- Problem requirements
Convert the part of the material that opens with the line containing "The image size is (580, 580)." and closes with the line containing "Action: coord(775,706)" into a JSON list of strings, one string per line, omitting blank lines. Convert only those lines.

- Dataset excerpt
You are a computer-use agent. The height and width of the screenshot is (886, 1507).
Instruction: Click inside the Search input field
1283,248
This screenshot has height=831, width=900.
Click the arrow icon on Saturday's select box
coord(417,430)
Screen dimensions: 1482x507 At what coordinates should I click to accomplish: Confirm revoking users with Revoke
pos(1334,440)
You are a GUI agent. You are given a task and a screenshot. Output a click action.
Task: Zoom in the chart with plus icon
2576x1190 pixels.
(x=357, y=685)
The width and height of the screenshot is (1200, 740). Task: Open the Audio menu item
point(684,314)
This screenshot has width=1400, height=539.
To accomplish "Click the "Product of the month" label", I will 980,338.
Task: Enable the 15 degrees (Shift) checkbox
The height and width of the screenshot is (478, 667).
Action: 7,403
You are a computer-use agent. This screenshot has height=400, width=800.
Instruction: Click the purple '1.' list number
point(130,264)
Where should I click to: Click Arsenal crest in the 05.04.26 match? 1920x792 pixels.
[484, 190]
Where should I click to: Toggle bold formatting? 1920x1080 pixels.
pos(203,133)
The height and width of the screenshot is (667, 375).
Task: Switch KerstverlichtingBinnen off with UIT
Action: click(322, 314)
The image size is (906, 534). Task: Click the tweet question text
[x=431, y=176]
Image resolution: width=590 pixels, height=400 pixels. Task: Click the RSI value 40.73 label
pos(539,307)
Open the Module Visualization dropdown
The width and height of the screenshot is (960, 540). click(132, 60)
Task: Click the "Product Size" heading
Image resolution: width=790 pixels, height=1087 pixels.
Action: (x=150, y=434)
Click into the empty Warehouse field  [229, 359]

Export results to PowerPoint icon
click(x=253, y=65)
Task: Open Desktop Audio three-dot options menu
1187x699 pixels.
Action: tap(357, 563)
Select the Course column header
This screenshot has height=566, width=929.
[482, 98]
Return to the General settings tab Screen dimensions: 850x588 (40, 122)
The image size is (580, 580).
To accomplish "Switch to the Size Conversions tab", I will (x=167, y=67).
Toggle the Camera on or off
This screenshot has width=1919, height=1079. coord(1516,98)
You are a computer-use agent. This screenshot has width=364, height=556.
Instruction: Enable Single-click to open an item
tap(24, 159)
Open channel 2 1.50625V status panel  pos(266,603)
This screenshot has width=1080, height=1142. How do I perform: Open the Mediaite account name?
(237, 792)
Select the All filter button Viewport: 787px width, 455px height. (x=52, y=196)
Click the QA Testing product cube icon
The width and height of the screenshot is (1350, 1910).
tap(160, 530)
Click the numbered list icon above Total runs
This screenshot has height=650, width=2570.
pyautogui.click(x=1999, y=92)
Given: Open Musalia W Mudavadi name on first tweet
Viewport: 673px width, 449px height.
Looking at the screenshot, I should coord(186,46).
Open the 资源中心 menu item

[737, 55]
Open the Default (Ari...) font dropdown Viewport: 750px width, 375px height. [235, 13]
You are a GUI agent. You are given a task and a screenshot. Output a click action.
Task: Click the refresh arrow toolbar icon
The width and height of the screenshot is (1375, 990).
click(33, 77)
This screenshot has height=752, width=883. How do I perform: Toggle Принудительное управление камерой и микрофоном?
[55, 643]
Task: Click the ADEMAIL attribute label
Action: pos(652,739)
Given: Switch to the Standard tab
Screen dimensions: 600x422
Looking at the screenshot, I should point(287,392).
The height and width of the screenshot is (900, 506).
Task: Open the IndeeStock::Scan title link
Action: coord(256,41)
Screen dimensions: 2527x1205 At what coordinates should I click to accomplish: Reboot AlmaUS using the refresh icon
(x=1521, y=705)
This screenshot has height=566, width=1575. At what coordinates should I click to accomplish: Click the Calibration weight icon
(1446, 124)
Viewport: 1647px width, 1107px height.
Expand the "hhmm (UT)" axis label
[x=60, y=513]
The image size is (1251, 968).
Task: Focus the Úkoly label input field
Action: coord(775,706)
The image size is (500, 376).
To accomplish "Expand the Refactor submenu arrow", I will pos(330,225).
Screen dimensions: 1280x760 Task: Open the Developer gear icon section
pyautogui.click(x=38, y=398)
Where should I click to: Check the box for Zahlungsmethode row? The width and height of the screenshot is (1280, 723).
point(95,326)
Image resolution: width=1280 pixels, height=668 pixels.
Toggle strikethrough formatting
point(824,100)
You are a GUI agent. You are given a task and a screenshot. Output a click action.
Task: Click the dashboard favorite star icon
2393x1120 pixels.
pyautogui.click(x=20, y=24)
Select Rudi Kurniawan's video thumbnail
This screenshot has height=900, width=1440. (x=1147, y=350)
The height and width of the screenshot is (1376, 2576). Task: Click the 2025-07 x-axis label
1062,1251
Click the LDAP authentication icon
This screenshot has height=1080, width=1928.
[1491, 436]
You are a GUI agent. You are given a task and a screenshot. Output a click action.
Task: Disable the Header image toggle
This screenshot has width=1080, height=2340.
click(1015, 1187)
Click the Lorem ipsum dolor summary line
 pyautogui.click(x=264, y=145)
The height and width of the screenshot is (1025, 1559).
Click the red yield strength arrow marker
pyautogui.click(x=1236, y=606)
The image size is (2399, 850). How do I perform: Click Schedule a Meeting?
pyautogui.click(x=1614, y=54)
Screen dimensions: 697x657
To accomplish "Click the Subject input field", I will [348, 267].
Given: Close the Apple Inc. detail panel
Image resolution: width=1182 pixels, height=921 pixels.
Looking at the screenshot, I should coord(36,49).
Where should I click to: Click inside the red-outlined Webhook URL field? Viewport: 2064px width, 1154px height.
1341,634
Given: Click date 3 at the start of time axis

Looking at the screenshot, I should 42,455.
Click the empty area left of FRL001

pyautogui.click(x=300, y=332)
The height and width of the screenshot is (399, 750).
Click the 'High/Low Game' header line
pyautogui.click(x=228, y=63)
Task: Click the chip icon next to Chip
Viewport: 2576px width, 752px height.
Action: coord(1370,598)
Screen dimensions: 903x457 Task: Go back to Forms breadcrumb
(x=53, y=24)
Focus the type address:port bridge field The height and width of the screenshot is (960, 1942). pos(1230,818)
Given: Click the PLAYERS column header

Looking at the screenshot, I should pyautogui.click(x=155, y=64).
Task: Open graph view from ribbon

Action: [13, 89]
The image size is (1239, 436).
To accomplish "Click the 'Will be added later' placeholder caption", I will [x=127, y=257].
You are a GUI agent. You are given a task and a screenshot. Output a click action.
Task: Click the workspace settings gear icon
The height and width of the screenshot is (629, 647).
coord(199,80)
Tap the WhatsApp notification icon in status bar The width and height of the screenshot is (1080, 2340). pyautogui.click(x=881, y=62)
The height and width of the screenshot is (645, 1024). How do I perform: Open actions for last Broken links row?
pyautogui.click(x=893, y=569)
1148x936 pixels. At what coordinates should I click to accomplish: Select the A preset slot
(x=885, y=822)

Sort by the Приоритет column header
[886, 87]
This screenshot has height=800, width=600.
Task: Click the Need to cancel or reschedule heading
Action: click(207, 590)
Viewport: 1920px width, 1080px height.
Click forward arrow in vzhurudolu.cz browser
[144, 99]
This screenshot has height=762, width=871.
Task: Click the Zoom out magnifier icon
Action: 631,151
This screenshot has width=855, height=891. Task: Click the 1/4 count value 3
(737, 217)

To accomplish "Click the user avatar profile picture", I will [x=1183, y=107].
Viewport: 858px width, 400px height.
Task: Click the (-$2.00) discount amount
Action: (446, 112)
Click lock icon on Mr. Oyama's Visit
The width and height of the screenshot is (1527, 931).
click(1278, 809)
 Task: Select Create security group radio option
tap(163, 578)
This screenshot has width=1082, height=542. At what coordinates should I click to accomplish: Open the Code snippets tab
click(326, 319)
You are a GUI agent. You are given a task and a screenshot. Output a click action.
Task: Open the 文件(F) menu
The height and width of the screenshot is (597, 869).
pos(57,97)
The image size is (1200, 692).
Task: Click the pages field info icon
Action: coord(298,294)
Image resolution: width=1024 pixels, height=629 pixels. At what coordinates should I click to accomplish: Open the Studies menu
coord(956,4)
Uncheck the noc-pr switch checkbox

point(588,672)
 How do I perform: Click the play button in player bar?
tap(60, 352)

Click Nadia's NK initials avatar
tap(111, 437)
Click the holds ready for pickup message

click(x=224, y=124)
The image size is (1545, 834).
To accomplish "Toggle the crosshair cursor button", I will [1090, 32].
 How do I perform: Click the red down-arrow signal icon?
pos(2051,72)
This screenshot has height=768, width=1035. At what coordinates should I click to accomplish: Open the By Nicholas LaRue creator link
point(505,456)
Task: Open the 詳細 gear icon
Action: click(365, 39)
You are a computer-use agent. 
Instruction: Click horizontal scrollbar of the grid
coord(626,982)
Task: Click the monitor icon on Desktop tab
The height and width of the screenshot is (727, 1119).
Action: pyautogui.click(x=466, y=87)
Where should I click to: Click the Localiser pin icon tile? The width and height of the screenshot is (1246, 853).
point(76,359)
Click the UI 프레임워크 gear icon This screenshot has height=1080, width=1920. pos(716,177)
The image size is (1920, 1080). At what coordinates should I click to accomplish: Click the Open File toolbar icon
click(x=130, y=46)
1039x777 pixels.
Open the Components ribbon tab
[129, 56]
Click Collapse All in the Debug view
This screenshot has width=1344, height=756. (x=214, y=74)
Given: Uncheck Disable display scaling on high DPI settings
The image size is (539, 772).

- The response
[
  "The image size is (580, 580).",
  "To accomplish \"Switch to the Size Conversions tab\", I will (x=167, y=67).",
  "Toggle the Camera on or off",
  "This screenshot has width=1919, height=1079. coord(1516,98)",
  "You are a computer-use agent. This screenshot has width=364, height=556.",
  "Instruction: Enable Single-click to open an item",
  "tap(24, 159)",
  "Open channel 2 1.50625V status panel  pos(266,603)",
  "This screenshot has width=1080, height=1142. How do I perform: Open the Mediaite account name?",
  "(237, 792)",
  "Select the All filter button Viewport: 787px width, 455px height. (x=52, y=196)",
  "Click the QA Testing product cube icon",
  "The width and height of the screenshot is (1350, 1910).",
  "tap(160, 530)",
  "Click the numbered list icon above Total runs",
  "This screenshot has height=650, width=2570.",
  "pyautogui.click(x=1999, y=92)",
  "Given: Open Musalia W Mudavadi name on first tweet",
  "Viewport: 673px width, 449px height.",
  "Looking at the screenshot, I should coord(186,46).",
  "Open the 资源中心 menu item",
  "[737, 55]",
  "Open the Default (Ari...) font dropdown Viewport: 750px width, 375px height. [235, 13]",
  "You are a GUI agent. You are given a task and a screenshot. Output a click action.",
  "Task: Click the refresh arrow toolbar icon",
  "The width and height of the screenshot is (1375, 990).",
  "click(33, 77)",
  "This screenshot has height=752, width=883. How do I perform: Toggle Принудительное управление камерой и микрофоном?",
  "[55, 643]",
  "Task: Click the ADEMAIL attribute label",
  "Action: pos(652,739)",
  "Given: Switch to the Standard tab",
  "Screen dimensions: 600x422",
  "Looking at the screenshot, I should point(287,392).",
  "The height and width of the screenshot is (900, 506).",
  "Task: Open the IndeeStock::Scan title link",
  "Action: coord(256,41)",
  "Screen dimensions: 2527x1205 At what coordinates should I click to accomplish: Reboot AlmaUS using the refresh icon",
  "(x=1521, y=705)",
  "This screenshot has height=566, width=1575. At what coordinates should I click to accomplish: Click the Calibration weight icon",
  "(1446, 124)",
  "Viewport: 1647px width, 1107px height.",
  "Expand the \"hhmm (UT)\" axis label",
  "[x=60, y=513]",
  "The image size is (1251, 968).",
  "Task: Focus the Úkoly label input field",
  "Action: coord(775,706)"
]